Para morrer, basta estar vivo. Essa é, até então, a única certeza que temos. Entre cientistas, céticos e religiosos, a experiência de quase-morte é o mais próximo que estamos da noção do pós-vida, cenário em que qualquer metodologia que aproxima a maior dúvida da humanidade de uma resposta é válida. Depois da Morte procura explicitar de um jeito simples, acessível e dinâmico várias experiências em um documentário com uma ótima abordagem, no entanto, nada característica ao gênero e enviesada em sua construção.
Dirigido por Stephen Gray e Chris Radtke, a obra é composta por tantos elementos representativos e atuações independentes do caráter informativo que seu lançamento nos cinemas quebra expectativas e se distancia de seu caráter documental. Os longos 108 minutos intercalam relatos falados, experiências visuais abstratas e historicidade em cortes precisos e transições tão suaves que se misturam em uma só composição especulativa sobre o que há no além.

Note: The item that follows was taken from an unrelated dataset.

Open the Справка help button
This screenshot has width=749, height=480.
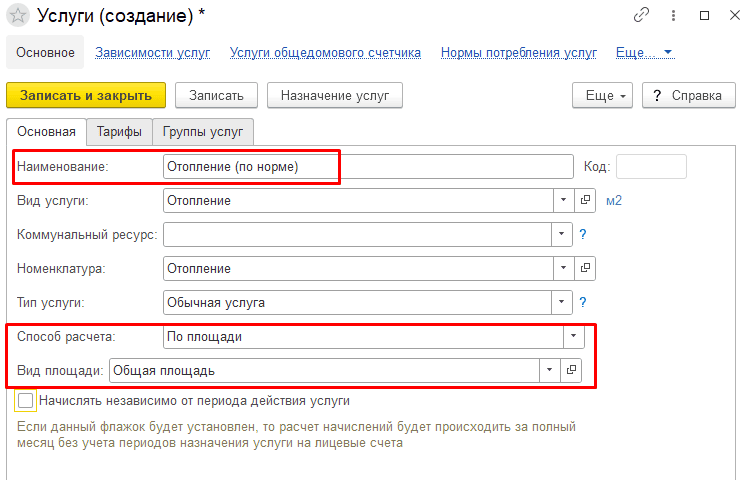[x=689, y=96]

Flutuar e observar sua própria reanimação, vislumbrar uma luz intensa e sentir uma paz e amor indescritíveis são algumas das experiências relatadas que, há 45 anos, eram desconsideradas, compartilhadas isoladamente e não recebiam validação. No entanto, essa e outras obras trouxeram reconhecimento e aceitação para esses fenômenos, como a série da Netflix Vida Após a Morte e o mais famoso livro Life After Life (1975) do cientista e pai moderno do movimento EQM, Raymond Moody.

Partindo de um contexto geral, o tema do documentário é sobreposto pelas experiências específicas de cada relato e de maneira alguma isso é ruim. Testemunhamos o além-otimismo na mudança de visões de mundo, no despertar de um senso de paz interior e na reconciliação com a finitude da vida. Antes tarde do que nunca, na imensidão de relatos felizes, poucos deles estão agrupados em uma ínfima, bem-vinda e perturbadora etapa do longa, antes de voltarem ao paraíso.
No entanto, essas experiências infernais são um tanto quanto enviesadas por sua superficialidade e falta de contexto em contraste ao predominante otimismo bem desenvolvido e pautado em questões religiosas, sendo descrito até como um filme cristão por alguns veículos de comunicação. Uma das experiências de um usuário de drogas destacou-se por ser uma queda livre agoniante em que justificar-se como uma boa pessoa só o fez cair mais rápido, um momento pertinente em que poderiam questionar: até que ponto uma virtude realmente é genuína quando guiada pelo medo do pós-vida?
A construção primorosa do filme e o caminho divergente em relação a documentários convencionais enriquece muito a experiência, mas também é essencial reconhecer que o foco recai, principalmente, nos relatos pessoais e espirituais, com acompanhamento científico até certo ponto. O que torna pertinente a questão da falta de diversidade e a recorrência de certos relatos que evidenciam a necessidade de uma abordagem mais ampla e inclusiva no estudo das experiências de quase-morte para próximas produções.